INFORMATION PROVIDED:
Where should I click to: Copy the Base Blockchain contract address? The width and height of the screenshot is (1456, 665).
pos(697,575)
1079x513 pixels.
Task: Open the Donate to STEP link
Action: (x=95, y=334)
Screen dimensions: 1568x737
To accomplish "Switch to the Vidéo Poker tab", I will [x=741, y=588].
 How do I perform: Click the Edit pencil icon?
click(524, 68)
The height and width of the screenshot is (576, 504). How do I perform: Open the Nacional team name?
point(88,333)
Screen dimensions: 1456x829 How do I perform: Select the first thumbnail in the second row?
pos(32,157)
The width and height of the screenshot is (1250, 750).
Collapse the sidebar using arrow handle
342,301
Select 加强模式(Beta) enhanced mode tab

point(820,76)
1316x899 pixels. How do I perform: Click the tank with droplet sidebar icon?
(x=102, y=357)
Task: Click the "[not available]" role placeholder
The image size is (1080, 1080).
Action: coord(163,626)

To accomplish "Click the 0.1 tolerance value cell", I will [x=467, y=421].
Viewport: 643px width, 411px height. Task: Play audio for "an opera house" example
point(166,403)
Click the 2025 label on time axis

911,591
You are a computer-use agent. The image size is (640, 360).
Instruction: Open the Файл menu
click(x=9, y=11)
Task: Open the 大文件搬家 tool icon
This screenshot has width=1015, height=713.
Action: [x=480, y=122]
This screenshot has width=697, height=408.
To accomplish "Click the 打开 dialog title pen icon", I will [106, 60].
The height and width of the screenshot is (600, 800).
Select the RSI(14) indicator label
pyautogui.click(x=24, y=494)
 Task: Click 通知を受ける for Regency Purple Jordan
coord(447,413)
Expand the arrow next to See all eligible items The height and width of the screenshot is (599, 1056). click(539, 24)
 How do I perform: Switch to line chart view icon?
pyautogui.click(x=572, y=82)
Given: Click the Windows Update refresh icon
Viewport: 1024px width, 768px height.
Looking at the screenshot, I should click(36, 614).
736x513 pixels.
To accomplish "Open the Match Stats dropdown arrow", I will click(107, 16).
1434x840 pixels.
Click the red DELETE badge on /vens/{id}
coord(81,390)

EXERCISE: Copy every line where the word "will" is present in the entries above.

TASK ANSWER:
To accomplish "Switch to the Vidéo Poker tab", I will [x=741, y=588].
To accomplish "Click the 0.1 tolerance value cell", I will [x=467, y=421].
To accomplish "Click the 打开 dialog title pen icon", I will [106, 60].
To accomplish "Open the Match Stats dropdown arrow", I will click(107, 16).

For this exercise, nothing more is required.